Mary Tryhorne of Montgomery sat in the shade of a tree while her two daughters ate lunch after their half-day camp. She is grateful that she can provide them with financial stability, Tryhorne said: "I grew up very low-income. My mom ran a subsidized in-home daycare in St. Johnsbury, and she would spend her own money to help the kids in daycare eat better.
"In school, I hated standing in line for lunch," Tryhorne continued. "It was pretty obvious who was getting free or reduced[-price] lunch. There was a lot of stigma with poverty. I definitely got bullied for being poor."
"We want all kids to participate, because it helps reduce the stigma around the free meals program," emphasized Heather Torrey, assistant director of the Burlington School Food Project.
"Meals shouldn't be used to divide students," project director Davis agreed. During his tenure of more than 20 years at Burlington's school food program, Davis said, he's watched summer meal service improve both in quantity and in quality.
"We are also providing supper and fresh-cooked options during the summer," he noted. All offerings must meet federal nutrition guidelines. One menu includes barbecued chicken sandwiches with coleslaw; another, tacos of local beef or beans alongside corn salsa.
- James Buck
- Enjoying a free lunch outside the Community Sailing Center
Partnerships with Burlington Parks & Recreation, the King Street Center, the Fletcher Free Library and the Boys & Girls Club of Burlington "allow us to reach many more children in a much more efficient and effective way," Davis said.
Running a meals program year-round has other benefits, he noted, allowing the organization to purchase more local food consistently and provide summer employment to about 35 percent of his staff.
In Addison County, Kathy Alexander, director of Mount Abraham Unified School District and Addison Northwest School District Food Service Cooperative, is a passionate advocate for free meals. She, too, has leveraged community partnerships to expand access.
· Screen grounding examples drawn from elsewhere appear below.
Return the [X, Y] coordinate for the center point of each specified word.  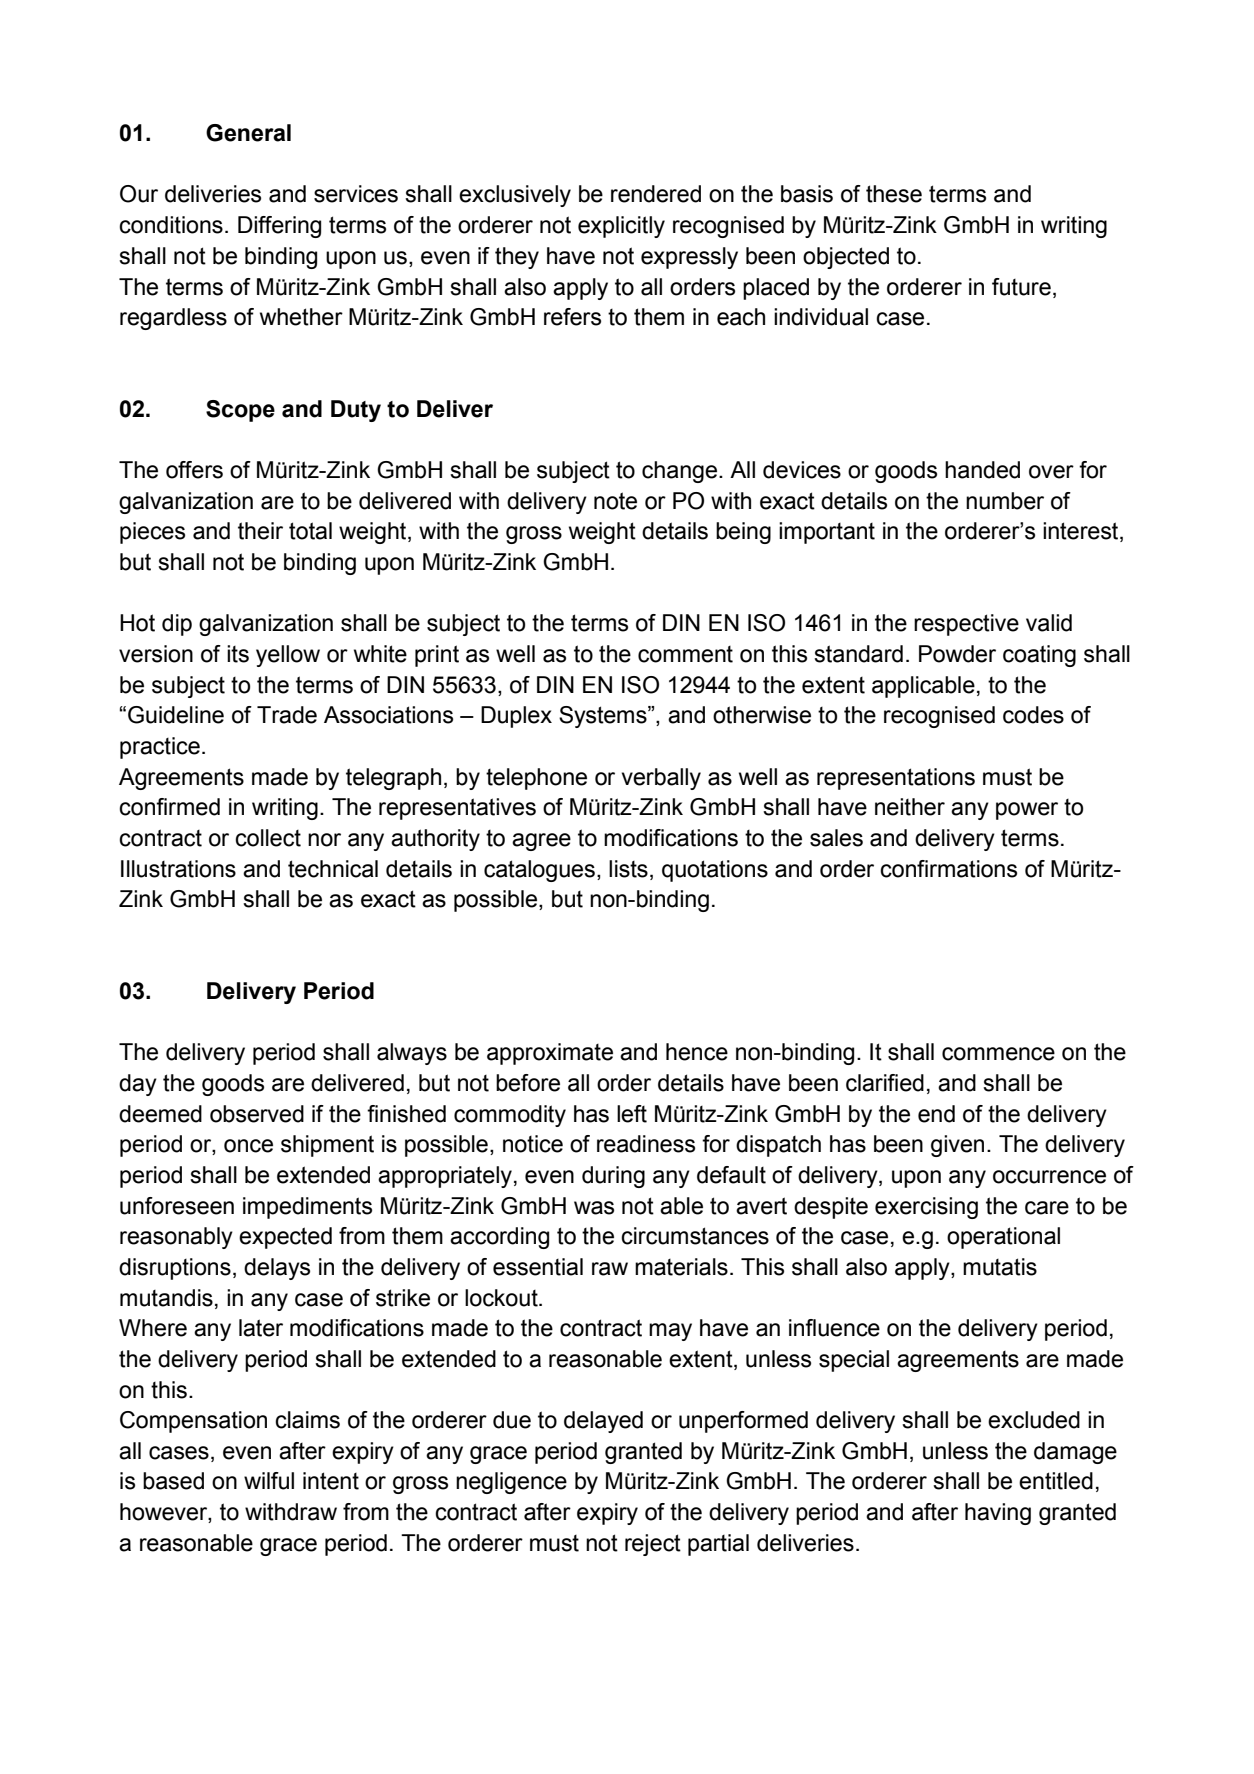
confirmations [948, 869]
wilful [269, 1481]
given [957, 1146]
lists [628, 869]
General [248, 133]
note [615, 501]
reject [653, 1545]
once [248, 1146]
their [260, 531]
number [1005, 501]
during [613, 1177]
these [894, 194]
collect [268, 838]
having [998, 1514]
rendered [656, 194]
"We should not have to compare ourselves to each other based on whether we can afford food. Everybody, particularly kids, should get good food," Alexander said. "We know kids are more successful when they are well fed with healthy food."
Alexander's team works with 17 sites from Starksboro to Shoreham, making geographic distance her biggest challenge. "We can do the food, but transportation is hard," she said. "Great partnerships really make it work."
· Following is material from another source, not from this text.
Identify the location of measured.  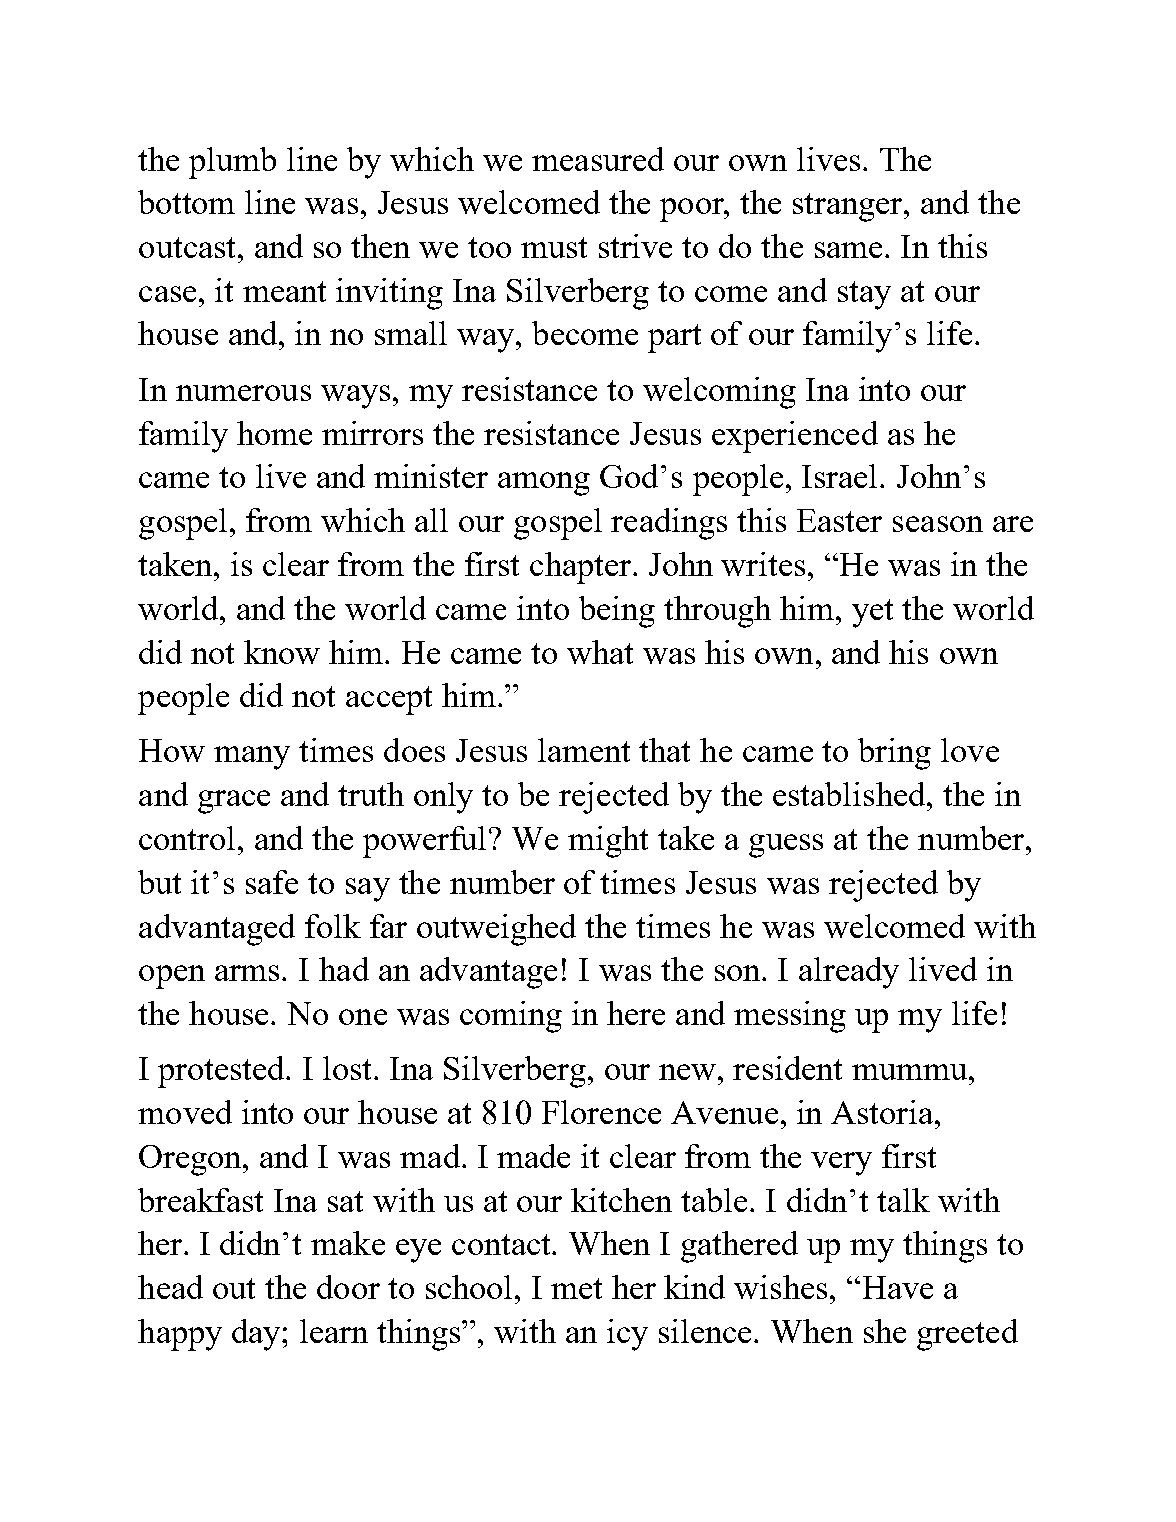
(598, 159).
Some of the bigger sites in Alexander's region are mobile home parks, which she reaches with the help of Mary Johnson Children's Center in Middlebury and Middlebury College student drivers. "I know the families there really appreciate it," Alexander said. "They are very isolated, and to get a quality meal in the middle of the day with fresh fruits and vegetables takes a burden off."
Shoreham is beyond her district, Alexander said, "but there's this amazing librarian there, and she called me eight years ago and said, 'We have to do a program.'" The librarian, Abby Adams, finds volunteers who drive to a midway point to meet up with Alexander or a staff member. They swap the previous day's empty cooler for one full of meals such as chicken fajita-and-cheddar sandwiches with rainbow pepper strips, snow peas, ranch dip and watermelon.
"Communities can make things work," Alexander said. "I think you have to recognize how important it is, be passionate about it and find other people who are passionate about it."
Alexander also gets great satisfaction from the grill site across the street from the Vergennes town pool. The grill, which was donated by a local hardware store, attracts families who gather around picnic tables while their kids eat food prepared by her team.
"It's what community should be all about. All different people coming together to share resources," she said. "What I love about the summer meals program is that need is not the defining factor. It's about kids and community and healthy food. Everyone is at the table."